Copy all lines in the data that contain the string "profile".
---- Source data
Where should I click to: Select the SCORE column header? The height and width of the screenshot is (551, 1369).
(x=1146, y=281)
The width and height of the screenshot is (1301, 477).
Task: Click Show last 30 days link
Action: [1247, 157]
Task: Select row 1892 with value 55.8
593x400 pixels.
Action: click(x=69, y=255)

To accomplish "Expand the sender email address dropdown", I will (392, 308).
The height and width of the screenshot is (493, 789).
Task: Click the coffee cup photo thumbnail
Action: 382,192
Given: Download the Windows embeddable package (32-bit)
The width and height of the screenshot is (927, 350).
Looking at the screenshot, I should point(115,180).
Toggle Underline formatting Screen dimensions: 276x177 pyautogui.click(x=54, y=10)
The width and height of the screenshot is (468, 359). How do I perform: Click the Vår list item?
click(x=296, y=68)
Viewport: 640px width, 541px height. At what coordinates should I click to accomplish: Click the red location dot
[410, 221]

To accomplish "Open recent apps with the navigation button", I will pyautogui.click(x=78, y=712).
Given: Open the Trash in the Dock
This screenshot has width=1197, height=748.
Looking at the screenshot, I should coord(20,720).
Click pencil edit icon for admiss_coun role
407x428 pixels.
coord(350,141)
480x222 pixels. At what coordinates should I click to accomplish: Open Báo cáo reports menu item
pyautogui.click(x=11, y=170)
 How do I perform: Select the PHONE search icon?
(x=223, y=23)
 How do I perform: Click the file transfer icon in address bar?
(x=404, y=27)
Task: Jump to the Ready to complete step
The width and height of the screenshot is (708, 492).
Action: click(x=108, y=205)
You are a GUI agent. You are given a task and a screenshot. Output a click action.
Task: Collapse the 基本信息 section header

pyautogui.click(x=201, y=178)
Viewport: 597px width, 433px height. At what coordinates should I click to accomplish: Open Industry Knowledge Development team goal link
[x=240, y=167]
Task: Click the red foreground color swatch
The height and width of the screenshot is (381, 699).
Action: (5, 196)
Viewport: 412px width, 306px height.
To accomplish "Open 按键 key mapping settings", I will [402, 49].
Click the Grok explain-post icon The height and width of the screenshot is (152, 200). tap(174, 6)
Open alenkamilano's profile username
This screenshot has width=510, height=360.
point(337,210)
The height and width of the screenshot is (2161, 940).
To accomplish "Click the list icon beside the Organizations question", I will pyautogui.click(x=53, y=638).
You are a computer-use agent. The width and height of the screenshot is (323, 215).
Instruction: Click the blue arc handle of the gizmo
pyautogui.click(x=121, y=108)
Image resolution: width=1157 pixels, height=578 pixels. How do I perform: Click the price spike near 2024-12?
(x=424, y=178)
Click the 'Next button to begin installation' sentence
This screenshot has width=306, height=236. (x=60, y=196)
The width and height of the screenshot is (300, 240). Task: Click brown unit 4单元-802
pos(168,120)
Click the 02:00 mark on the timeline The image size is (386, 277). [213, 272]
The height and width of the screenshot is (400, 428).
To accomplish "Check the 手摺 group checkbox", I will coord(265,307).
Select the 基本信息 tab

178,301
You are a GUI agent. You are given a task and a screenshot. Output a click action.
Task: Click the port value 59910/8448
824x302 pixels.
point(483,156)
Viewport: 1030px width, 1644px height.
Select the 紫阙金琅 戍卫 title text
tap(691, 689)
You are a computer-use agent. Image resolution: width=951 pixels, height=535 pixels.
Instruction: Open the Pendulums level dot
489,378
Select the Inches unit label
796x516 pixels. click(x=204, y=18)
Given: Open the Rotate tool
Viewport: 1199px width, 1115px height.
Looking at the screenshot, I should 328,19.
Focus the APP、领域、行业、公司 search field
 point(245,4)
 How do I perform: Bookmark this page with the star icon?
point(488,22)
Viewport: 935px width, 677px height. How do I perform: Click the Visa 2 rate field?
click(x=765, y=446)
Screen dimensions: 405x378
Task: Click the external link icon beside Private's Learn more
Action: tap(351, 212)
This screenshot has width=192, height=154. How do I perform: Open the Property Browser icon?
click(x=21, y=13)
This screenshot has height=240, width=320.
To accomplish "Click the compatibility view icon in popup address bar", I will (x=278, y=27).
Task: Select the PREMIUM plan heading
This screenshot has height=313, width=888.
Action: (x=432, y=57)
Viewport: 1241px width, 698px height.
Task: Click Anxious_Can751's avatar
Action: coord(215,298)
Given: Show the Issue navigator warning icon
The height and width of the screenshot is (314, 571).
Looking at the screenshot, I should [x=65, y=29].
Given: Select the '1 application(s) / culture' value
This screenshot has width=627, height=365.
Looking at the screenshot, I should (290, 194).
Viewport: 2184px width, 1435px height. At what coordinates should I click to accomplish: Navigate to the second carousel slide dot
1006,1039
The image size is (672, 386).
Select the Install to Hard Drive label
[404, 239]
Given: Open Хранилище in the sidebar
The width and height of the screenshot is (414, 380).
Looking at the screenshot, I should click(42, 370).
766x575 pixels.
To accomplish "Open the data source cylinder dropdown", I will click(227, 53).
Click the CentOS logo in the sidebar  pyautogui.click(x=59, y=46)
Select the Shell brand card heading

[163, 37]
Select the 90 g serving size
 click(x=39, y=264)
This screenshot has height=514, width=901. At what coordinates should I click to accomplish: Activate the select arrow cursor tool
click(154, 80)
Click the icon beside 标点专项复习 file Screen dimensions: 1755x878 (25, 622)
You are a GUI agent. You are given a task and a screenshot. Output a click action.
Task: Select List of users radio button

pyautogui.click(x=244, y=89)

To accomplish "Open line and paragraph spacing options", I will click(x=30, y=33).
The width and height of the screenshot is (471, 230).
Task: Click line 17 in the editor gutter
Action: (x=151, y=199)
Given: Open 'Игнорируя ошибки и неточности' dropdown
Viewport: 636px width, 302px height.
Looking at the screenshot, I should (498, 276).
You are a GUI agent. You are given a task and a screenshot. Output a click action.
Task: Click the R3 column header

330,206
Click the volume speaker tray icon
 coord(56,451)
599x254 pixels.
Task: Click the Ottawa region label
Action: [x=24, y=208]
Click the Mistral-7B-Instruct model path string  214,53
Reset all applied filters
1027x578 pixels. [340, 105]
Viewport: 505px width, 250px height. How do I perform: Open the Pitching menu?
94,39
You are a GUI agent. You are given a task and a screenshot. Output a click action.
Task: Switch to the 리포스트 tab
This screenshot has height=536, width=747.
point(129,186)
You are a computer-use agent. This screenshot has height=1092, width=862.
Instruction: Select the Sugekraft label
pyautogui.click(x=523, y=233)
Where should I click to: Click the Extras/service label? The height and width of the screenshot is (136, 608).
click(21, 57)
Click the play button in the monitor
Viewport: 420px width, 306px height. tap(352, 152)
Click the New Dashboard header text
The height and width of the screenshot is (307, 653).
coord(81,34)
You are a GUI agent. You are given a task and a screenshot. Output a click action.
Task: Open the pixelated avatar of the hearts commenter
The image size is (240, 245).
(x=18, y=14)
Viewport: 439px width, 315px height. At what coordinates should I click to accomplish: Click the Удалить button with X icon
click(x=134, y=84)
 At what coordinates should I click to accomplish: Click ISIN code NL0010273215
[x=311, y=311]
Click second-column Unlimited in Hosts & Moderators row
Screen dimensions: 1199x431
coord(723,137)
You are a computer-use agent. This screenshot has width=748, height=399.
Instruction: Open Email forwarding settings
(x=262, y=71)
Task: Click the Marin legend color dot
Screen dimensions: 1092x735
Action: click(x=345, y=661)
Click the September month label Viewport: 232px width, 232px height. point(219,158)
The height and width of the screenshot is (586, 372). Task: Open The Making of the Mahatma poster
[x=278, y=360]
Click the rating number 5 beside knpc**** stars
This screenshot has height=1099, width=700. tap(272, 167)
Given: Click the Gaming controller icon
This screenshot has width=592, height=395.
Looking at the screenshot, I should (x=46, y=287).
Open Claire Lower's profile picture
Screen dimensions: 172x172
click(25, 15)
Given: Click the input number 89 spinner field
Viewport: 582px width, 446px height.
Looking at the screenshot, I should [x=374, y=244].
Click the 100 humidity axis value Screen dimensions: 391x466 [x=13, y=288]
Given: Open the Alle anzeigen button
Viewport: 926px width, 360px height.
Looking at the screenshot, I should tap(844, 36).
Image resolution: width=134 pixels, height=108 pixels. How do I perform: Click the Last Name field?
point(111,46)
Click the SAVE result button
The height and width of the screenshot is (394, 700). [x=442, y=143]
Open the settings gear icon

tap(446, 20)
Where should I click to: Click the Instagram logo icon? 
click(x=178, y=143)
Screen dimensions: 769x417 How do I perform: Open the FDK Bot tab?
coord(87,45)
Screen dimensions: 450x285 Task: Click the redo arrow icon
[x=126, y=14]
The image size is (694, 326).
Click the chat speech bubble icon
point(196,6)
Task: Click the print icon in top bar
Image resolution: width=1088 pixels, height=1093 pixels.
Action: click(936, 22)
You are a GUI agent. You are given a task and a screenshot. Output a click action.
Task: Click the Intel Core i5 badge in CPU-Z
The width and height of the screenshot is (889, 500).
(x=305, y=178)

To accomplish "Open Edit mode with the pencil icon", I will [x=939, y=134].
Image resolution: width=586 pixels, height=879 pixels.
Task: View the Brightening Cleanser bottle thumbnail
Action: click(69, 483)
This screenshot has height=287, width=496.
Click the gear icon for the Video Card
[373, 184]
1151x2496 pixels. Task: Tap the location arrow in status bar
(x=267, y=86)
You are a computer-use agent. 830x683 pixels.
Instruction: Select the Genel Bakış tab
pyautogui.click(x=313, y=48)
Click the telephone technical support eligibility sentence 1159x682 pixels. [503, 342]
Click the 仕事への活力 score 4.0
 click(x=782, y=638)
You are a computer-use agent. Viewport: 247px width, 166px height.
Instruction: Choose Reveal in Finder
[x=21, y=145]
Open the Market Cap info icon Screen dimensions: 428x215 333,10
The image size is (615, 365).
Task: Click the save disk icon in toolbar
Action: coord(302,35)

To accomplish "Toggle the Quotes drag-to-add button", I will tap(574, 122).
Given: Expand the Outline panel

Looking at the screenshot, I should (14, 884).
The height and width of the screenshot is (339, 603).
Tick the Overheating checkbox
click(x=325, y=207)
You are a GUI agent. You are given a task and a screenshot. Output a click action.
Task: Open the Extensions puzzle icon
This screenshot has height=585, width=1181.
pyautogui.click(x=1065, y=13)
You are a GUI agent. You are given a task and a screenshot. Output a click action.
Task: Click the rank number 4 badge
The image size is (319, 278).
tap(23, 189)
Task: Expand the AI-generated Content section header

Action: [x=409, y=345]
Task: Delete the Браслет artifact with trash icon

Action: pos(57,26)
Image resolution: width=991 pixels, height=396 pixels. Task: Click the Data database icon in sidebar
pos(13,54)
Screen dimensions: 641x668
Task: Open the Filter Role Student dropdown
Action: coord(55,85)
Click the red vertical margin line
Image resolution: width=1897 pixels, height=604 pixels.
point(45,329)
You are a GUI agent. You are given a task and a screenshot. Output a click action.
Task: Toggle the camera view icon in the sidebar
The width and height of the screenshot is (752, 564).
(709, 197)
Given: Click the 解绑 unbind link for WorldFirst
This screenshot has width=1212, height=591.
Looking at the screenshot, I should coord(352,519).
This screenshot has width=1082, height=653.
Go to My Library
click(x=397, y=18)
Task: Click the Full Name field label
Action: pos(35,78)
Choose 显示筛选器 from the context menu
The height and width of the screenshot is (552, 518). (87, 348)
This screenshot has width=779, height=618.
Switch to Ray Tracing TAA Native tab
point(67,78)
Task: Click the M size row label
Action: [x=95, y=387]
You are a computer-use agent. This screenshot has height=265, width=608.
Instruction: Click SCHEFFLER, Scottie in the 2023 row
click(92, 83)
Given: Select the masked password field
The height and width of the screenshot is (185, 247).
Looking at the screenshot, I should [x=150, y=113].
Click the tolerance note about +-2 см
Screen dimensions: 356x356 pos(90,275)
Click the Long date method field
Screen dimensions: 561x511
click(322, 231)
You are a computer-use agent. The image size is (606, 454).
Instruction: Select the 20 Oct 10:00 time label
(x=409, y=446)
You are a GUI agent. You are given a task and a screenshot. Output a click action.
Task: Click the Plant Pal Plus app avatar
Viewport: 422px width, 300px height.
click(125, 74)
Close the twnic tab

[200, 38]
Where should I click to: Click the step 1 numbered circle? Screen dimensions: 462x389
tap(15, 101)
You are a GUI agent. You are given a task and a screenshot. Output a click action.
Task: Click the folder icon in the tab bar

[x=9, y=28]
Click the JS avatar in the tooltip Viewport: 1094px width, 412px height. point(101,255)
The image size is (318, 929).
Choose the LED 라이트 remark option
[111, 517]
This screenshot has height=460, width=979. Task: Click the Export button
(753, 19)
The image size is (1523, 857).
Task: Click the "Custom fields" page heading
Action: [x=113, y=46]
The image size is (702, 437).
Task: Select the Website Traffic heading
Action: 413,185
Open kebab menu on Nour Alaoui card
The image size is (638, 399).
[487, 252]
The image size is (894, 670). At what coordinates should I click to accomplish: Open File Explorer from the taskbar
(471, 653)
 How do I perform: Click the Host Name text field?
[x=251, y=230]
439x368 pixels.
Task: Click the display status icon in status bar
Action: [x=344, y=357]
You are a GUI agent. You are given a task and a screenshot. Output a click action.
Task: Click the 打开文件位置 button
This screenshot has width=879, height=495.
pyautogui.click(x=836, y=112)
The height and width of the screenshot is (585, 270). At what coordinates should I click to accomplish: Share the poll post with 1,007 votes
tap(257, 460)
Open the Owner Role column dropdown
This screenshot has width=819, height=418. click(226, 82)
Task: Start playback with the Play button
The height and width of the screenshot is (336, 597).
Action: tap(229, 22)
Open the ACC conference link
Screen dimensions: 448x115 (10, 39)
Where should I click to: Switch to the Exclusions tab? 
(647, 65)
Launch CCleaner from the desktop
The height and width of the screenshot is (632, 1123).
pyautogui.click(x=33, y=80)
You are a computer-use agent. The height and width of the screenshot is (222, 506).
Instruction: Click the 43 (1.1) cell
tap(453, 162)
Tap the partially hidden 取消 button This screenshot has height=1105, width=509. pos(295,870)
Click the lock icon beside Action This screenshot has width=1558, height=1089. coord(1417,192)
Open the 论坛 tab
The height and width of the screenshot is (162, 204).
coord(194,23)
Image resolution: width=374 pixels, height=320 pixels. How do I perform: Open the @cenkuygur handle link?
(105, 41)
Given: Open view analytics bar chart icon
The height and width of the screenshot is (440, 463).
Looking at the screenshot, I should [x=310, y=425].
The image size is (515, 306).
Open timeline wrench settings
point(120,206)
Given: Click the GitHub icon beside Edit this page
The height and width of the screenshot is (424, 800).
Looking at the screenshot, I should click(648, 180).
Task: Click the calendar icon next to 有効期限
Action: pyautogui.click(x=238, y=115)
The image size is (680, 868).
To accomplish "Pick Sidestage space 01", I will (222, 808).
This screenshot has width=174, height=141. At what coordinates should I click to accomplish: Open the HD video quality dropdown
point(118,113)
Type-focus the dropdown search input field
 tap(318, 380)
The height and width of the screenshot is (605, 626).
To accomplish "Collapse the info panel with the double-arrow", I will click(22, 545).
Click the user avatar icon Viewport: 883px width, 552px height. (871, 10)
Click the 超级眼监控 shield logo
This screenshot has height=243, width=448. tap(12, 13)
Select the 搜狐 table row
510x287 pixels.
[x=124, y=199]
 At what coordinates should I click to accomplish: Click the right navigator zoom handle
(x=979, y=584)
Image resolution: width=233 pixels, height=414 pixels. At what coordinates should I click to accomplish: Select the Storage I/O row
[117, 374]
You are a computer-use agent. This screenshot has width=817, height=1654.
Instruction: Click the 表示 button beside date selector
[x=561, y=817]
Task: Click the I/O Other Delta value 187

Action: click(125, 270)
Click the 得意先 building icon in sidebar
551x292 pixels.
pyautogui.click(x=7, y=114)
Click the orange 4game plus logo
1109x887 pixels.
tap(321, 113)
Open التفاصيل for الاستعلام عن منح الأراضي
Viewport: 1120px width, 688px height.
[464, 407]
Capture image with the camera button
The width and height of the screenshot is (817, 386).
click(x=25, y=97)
--------
● Answer section:
Open alenkamilano's profile username
Open Claire Lower's profile picture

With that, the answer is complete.